Chante la grave et modeste manière
De ces beaux yeux, que le Soleil honore,
Comme allumant son feu en leur lumière.
Chante ce pourpre, et ce lait, qui colore
Vermeillement et l'une et l'autre joue
Faisant de soy envieuse L'Aurore.
Chante ce nez dilicat : mon Leut, loue
Les deux Rubis, et les Perles pareilles,
Que l'Orient en sa richesse avoue.
Chante ces deux impollues oreilles
Closes au mal, et non jamais fermées
Aux saints propos des célestes merveilles.
Chante ces cent et cent grâces semées
Parmi ce ris, ris chastement folastre :
Qui tient en moy cent torches allumées.
Chante ce col, la colonne d'albastre,
Soutènement du chef de mon Idole,
Qui me rend tout vainement idolastre.
Chante le droit, chante le gauche Pole :
Chante le pur de la voye lactée,
D'où le penser seulement me console.
Chante la main doctement usitée
A te sonner : admirable à escrire
L'invention du rare esprit dictée.
Ne chante point ce que je n'ose dire :
Tout ce parfait, que l'honnesteté celé,
Que craintif j'aime, et sans espoir désire.
Mais chante moy celle essence immortelle,
Qui, pour tenter du Ciel nouvelle trace,
Son aesle empenne, et son vol renouvelle.
Chante combien celle divine grâce
Gaigne sur moy, et scet vivement peindre
L'amour au coeur et le deuil en la face.
Si tu ne peux à la louange atteindre,
Que la beauté mérite de ma dame,
Vueilles au moins si doucement te pleindre
Qu'elle ait pitié — triste Leut — de ma flame.

 

 

Monsieur de Vintimille [...] séjournant à Milan [...] fut appellé [...] à un festin somptueux et magnifique, fait en faveur d'une plus illustre compagnie de la cité, et en maison de mesme estofe où, entre autres plaisirs de rares choses assemblées pour le contentement des personnes choisies, se rencontra Francesco dy Milan, homme que l'on tient avoir ateint le but (s'il se peut) de la perfection à bien toucher un Lut.
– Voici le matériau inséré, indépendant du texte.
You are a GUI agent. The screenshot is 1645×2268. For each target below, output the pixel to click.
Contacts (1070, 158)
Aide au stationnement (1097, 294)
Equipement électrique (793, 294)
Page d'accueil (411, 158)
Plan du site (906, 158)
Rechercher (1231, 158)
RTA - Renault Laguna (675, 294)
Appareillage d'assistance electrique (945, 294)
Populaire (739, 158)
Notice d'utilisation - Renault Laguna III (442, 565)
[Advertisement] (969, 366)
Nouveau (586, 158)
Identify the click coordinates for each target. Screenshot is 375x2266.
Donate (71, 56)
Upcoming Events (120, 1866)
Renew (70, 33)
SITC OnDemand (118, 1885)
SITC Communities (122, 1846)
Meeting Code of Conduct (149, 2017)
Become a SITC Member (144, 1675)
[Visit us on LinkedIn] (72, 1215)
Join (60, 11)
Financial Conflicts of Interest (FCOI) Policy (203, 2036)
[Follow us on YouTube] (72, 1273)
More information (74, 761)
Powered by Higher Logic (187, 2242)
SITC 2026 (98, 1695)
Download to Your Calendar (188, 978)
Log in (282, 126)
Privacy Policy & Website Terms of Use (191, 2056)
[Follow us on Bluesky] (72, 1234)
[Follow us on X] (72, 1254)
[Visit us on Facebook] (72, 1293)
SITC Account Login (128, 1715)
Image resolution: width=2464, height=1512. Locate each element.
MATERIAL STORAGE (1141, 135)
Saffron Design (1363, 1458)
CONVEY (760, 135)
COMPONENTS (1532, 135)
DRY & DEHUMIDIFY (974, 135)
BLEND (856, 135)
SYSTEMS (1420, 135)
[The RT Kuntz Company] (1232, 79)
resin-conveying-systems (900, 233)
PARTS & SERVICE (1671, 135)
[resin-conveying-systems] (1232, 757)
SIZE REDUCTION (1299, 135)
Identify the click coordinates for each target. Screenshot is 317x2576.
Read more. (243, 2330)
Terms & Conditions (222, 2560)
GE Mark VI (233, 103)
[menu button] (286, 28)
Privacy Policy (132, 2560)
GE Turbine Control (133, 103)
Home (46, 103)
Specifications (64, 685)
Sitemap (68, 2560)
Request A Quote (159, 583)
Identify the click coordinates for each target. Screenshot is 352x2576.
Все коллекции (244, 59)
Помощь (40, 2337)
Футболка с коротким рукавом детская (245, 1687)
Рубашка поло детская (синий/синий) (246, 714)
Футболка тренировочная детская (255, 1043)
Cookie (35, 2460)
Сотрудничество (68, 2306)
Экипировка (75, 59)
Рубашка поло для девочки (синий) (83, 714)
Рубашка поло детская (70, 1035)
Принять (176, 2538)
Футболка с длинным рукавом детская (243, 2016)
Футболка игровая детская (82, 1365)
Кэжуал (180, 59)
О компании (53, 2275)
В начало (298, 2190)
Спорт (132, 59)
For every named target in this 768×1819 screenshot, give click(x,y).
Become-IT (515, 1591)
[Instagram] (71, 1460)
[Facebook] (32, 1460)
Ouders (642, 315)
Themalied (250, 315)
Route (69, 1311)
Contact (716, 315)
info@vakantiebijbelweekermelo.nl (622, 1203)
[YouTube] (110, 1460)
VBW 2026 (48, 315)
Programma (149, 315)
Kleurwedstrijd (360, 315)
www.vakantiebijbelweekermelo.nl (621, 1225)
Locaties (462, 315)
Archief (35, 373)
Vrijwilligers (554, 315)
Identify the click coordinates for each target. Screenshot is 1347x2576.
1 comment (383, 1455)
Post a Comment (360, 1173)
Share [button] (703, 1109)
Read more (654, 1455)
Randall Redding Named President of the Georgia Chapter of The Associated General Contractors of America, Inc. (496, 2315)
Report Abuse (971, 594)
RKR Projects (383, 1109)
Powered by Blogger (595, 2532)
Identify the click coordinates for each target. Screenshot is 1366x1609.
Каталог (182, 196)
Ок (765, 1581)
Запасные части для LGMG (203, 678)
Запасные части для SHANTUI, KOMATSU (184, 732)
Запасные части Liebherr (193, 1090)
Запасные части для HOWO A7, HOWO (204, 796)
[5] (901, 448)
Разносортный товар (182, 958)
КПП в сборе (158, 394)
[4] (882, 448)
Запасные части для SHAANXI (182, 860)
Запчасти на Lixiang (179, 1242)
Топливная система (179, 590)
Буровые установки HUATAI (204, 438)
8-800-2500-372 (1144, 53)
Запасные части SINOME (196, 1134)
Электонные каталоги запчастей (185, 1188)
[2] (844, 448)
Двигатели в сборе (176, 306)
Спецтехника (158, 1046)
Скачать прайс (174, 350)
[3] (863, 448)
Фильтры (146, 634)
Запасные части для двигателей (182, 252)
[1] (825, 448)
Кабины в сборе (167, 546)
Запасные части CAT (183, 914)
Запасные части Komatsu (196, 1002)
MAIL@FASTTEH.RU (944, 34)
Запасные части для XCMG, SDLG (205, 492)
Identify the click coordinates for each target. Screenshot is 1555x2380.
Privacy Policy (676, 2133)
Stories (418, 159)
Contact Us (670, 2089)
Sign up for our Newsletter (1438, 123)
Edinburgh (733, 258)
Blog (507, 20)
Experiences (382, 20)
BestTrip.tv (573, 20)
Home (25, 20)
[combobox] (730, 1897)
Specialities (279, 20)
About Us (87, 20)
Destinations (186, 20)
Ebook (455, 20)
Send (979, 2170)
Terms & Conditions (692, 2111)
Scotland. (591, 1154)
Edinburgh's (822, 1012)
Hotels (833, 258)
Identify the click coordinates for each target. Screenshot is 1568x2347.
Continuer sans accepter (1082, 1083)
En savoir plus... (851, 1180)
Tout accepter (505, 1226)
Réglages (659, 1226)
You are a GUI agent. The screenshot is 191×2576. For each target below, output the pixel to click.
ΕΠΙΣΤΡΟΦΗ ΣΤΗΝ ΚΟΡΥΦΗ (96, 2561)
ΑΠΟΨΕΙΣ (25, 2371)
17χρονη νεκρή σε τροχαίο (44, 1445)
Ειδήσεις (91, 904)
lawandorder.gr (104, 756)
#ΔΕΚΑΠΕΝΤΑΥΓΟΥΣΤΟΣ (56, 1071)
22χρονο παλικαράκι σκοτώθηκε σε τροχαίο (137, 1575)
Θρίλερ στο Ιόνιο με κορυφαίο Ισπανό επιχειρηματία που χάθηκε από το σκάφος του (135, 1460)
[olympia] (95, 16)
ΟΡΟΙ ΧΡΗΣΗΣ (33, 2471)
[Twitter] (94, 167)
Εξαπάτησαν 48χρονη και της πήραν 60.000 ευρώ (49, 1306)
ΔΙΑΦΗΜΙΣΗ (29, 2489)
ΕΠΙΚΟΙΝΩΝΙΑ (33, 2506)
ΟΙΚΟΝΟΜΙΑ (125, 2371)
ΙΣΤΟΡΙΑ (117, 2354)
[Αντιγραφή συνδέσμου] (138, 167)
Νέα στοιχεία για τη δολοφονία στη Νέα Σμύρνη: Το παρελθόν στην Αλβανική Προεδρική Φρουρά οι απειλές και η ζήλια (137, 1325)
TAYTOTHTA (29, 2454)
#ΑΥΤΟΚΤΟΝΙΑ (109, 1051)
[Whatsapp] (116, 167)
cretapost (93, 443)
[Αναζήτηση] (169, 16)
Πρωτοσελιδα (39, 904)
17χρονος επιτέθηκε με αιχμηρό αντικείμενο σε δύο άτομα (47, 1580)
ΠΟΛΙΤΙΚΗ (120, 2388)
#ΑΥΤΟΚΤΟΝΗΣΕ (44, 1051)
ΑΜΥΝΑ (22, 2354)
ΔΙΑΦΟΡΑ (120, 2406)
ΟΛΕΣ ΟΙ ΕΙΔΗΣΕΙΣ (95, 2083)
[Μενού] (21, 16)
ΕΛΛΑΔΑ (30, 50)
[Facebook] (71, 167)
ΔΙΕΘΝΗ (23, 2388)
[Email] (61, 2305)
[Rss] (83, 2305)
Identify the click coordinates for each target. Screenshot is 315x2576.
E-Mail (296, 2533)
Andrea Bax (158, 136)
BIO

Les tables levées il en prent un, et comme pour tater les accors, se met près d'un bout de la table à frechercher une fantaisie. Il n'eust esmeu l'air de trois pinçades qu'il romt les discours commancez entre les uns et les autrs fetiés,et, les ayant contraint tourner visage la part où il estoit, continue avec si ravissante industrie que peu à peu, faisant par une sienne divine façon de toucher mourir les cordes souz ses dois, il transporte tous ceux qui l'escoutoient en une si gracieuse melancolie que l'un, appuyyant sa teste en la main soustenue du coude ; l'autre, estendu laschement en une incurieuse contenance de ses membres qui, d'une bouche entr'ouverte et des yeux plus qu'à demy desclos, se cloüant (eust-on jugé) aux cordes, et qui d'un menton tombé sur la poitrine, desguisant son visage de la plus triste tacurtinité qu'on vit onques, demeuroient privez de tout sentiment, ormis de l'ouye, comme si l'ame, ayant abandonné tous les sièges sensitifs, se fust retirée au bord des oreilles pour jouir plus à son aise de si ravissante symphonie.